Comment expli­quer alors ce ver­dict ? Le pro­non­cé du juge­ment, révé­lé par le site d’information maro­cain Medias24, indique que les juges ont accor­dé des cir­cons­tances atté­nuantes aux pré­ve­nus, en les jus­ti­fiant par les « condi­tions sociales de cha­cun d’entre eux et à l’absence d’antécédents judi­ciaires » ajou­tant que « la peine pré­vue léga­le­ment est sévère au regard des faits incri­mi­nés ».

Interrogé par Medias24, l’avocat béné­vole de la famille de Sanaa, Me Mohamed Oulkhouir – qui est aus­si vice-​président de l’Institut natio­nal de soli­da­ri­té avec les femmes en détresse (Insaf) – consi­dère que les faits devraient être requa­li­fiés en « viol ». « Il est dif­fi­cile de qua­li­fier cela comme atten­tat à la pudeur sachant qu'il y a trois per­sonnes accu­sées de viol en réunion et qu’un test ADN a démon­tré que l’un d’eux était le père de l’enfant », a‑t-​il décla­ré ajou­tant qu’ « on parle de viol d’une mineure de 11 ans pen­dant plu­sieurs mois par plu­sieurs adultes en réunion. La peine octroyée est très légère. Nous ne sommes pas en matière cor­rec­tion­nelle mais cri­mi­nelle. L’enjeu doit être la réclu­sion de 10 ans, au mini­mum »

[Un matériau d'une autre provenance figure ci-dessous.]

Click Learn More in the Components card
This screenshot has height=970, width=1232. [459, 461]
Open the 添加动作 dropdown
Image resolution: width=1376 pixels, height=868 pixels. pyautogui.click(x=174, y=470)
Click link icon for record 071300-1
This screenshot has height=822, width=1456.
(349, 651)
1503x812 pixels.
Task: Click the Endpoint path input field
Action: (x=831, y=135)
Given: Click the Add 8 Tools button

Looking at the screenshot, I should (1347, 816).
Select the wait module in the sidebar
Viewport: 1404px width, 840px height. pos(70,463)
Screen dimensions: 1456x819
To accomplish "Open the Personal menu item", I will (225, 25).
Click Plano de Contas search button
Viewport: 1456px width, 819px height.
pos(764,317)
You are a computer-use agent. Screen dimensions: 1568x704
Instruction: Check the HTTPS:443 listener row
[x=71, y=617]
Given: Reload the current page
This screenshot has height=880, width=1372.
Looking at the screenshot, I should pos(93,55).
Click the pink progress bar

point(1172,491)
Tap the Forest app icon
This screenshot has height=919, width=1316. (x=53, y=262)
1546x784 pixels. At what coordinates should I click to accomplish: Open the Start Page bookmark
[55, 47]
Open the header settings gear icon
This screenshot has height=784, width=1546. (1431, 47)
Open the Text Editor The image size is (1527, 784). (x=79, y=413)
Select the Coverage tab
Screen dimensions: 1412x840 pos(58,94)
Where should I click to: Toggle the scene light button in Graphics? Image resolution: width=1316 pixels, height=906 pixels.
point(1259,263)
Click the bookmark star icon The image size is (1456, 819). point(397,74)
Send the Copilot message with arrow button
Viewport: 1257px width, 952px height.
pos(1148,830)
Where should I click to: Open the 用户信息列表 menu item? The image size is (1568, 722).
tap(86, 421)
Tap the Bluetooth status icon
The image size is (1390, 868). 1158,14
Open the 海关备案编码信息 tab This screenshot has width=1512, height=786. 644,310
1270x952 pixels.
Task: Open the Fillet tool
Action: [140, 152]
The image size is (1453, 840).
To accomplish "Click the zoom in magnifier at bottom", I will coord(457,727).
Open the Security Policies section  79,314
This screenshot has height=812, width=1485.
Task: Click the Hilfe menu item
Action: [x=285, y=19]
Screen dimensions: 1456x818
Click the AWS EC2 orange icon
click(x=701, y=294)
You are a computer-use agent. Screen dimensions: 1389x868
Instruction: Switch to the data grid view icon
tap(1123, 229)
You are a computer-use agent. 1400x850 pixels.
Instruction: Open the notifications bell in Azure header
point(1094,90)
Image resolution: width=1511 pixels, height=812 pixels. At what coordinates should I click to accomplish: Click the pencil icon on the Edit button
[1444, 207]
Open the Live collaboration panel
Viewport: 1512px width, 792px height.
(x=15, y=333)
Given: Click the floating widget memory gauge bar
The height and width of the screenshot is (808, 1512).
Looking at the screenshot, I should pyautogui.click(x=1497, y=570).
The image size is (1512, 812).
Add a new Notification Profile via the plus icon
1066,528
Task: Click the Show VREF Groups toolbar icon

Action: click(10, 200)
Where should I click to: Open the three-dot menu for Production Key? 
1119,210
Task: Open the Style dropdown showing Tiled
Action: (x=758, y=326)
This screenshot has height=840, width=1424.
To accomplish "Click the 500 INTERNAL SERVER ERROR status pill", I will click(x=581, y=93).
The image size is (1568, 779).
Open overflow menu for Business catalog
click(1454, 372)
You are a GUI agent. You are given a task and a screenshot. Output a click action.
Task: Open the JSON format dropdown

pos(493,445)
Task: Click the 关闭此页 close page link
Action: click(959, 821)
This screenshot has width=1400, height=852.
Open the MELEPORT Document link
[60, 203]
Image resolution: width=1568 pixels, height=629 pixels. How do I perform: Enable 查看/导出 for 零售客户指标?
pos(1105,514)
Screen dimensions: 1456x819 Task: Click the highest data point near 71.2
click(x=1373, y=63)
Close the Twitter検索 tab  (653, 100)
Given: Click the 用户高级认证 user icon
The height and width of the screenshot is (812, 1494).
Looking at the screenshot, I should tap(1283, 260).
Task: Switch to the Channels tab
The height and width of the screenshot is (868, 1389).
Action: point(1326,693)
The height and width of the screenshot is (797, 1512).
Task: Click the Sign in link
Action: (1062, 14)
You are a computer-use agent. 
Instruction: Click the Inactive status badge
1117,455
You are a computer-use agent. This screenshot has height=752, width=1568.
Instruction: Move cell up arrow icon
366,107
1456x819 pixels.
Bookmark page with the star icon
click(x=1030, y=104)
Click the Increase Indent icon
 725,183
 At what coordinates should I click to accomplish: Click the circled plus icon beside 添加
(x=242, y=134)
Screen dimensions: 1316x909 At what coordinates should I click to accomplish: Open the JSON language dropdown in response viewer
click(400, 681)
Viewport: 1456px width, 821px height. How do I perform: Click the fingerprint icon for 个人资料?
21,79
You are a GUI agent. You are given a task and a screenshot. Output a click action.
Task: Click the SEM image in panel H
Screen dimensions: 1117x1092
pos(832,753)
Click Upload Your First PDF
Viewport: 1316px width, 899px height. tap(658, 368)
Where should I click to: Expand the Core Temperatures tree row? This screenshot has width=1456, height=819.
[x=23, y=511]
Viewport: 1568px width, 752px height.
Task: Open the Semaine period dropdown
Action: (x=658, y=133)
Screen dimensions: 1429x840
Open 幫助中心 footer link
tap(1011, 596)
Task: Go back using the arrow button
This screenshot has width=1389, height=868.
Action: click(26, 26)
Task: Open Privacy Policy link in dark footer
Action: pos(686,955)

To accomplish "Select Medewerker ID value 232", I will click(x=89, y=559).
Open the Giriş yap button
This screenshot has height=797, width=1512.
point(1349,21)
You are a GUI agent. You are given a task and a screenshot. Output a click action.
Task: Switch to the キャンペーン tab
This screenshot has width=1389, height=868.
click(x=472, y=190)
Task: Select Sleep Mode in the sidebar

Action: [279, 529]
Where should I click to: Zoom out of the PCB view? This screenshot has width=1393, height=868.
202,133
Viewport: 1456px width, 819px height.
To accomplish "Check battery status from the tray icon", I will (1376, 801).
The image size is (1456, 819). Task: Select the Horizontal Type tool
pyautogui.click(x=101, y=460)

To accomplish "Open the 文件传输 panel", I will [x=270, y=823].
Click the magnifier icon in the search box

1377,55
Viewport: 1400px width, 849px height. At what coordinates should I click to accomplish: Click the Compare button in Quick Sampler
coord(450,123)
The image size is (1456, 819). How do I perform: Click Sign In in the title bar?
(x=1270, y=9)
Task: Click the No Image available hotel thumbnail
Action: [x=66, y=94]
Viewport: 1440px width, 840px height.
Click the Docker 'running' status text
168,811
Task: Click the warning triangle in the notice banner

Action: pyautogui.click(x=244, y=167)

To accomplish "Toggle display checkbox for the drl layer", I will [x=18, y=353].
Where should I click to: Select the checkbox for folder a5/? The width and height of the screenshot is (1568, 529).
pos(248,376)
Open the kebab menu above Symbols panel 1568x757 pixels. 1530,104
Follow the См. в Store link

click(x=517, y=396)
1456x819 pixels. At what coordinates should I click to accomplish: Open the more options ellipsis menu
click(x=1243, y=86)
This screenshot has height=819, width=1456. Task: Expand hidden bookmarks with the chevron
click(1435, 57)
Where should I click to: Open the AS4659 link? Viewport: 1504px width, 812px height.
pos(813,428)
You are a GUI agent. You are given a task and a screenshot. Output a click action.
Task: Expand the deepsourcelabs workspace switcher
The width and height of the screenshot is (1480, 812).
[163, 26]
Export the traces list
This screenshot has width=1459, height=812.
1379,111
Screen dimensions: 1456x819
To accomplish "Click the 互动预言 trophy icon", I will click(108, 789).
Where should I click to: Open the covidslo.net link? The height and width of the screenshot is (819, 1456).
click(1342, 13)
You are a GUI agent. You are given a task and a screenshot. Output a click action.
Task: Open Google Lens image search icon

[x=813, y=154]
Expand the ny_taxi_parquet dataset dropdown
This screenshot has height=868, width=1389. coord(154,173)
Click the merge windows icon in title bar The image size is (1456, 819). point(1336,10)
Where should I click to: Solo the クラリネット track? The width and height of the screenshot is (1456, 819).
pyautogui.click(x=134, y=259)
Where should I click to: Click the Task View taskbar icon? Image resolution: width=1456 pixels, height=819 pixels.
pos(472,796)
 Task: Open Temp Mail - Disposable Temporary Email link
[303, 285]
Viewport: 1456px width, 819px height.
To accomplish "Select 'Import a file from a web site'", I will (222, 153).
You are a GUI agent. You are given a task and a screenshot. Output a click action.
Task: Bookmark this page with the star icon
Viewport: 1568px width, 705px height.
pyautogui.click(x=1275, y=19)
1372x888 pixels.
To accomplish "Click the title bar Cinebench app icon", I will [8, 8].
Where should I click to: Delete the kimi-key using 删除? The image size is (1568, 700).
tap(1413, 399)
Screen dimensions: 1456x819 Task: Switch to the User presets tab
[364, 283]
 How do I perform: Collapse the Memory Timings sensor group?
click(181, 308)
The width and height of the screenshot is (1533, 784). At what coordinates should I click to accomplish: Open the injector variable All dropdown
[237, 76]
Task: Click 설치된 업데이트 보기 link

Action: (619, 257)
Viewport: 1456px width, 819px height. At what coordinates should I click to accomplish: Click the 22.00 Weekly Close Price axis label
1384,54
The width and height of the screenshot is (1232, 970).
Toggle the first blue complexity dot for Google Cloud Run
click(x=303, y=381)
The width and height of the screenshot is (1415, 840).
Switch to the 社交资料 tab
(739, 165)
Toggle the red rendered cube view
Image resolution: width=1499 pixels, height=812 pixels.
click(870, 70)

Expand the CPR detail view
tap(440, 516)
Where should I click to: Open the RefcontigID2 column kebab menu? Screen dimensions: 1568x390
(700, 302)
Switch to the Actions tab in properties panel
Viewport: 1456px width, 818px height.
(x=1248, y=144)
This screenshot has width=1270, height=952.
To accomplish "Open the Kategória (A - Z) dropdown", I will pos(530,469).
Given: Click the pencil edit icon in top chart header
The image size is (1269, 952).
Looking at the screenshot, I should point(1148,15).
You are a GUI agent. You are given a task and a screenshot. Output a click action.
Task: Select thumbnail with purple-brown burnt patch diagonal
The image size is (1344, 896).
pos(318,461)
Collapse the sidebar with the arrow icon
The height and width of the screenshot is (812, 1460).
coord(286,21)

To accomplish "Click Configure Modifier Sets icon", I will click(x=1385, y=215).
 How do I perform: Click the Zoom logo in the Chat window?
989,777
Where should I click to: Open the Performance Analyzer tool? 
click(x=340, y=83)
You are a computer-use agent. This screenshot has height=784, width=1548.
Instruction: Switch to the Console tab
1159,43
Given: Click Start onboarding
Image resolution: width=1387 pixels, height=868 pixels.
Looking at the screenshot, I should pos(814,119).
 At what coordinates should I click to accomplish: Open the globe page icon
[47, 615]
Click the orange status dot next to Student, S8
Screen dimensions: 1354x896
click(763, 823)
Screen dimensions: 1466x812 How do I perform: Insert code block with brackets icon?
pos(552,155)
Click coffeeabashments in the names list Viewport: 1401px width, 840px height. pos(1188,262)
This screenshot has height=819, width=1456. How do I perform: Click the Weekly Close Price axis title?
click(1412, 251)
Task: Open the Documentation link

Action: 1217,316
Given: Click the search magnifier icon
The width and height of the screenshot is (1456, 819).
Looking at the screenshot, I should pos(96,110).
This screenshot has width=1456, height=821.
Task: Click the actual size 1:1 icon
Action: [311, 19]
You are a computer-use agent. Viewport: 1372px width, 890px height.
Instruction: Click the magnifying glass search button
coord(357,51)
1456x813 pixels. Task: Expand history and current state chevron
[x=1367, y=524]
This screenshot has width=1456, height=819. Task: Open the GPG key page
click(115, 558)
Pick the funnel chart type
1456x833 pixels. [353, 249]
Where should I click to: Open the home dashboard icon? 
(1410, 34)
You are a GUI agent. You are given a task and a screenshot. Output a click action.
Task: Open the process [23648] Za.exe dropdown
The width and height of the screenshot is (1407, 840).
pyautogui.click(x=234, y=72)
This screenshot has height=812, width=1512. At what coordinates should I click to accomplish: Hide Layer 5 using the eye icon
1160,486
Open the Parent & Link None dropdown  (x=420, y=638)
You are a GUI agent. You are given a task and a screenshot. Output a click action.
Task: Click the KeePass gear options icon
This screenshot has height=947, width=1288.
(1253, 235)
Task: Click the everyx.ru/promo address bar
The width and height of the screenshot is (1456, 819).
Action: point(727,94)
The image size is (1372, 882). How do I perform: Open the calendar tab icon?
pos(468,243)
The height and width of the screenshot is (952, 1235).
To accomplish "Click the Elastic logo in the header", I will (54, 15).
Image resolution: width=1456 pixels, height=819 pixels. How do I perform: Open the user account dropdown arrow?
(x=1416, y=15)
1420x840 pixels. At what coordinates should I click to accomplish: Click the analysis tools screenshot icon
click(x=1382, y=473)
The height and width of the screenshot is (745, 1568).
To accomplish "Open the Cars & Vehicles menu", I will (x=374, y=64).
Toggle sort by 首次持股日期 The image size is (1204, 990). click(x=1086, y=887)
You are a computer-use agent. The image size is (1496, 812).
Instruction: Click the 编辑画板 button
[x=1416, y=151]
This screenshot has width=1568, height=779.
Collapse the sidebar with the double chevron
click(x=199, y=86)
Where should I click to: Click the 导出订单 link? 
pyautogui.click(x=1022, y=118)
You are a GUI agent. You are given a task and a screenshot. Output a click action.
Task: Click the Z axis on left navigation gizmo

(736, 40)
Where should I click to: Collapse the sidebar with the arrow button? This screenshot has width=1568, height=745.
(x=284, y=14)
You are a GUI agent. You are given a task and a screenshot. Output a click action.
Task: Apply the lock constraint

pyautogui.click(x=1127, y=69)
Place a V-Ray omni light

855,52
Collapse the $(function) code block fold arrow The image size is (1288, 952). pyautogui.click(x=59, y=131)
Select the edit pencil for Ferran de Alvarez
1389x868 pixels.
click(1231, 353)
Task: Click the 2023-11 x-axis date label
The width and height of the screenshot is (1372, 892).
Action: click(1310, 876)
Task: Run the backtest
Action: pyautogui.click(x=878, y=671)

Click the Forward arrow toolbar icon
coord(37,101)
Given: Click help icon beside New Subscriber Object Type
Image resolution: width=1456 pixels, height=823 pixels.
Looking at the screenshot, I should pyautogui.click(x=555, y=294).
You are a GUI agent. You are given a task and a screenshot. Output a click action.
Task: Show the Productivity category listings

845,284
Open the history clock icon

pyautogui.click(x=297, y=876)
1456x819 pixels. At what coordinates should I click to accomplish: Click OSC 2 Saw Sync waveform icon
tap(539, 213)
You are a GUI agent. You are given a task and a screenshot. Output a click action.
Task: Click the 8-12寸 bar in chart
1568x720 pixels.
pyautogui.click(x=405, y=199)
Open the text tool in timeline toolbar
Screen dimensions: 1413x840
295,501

La conster­na­tion est telle qu’elle a conduit le ministre de la Justice à réagir. Dans une décla­ra­tion faite same­di à la presse, Abdellatif Ouahbi s’est dit lui-​aussi « cho­qué » par ce ver­dict et a fait savoir que le minis­tère public avait fait appel du juge­ment, indique Medias24.

Soutien finan­cier

Au-​delà d’avoir béné­vo­le­ment mis leur avo­cat à dis­po­si­tion de la famille de Sanaa, l’INSAF a pris en charge la petite fille. Elle sera sou­te­nue finan­ciè­re­ment jusqu’à son auto­no­mie. Désormais sco­la­ri­sée dans un inter­nat à Casablanca, Sanaa revient dans sa famille uni­que­ment le week-​end pour s’occuper de son fils, indique Soumaya Naamane Guessous dans sa lettre ouverte.

De son côté, l’anthropologue et écri­vaine maro­caine Yasmine Chami a dépo­sé dimanche une péti­tion sur le site Change.org exi­geant la réou­ver­ture du pro­cès et la mise en place d’un obser­va­toire indé­pen­dant dont la mis­sion serait de « signa­ler tous les man­que­ments de la jus­tice dans les ver­dicts concer­nant les vio­lences faites aux femmes et aux enfants ». La péti­tion a récol­té pour l’heure plus de 34.000 signatures.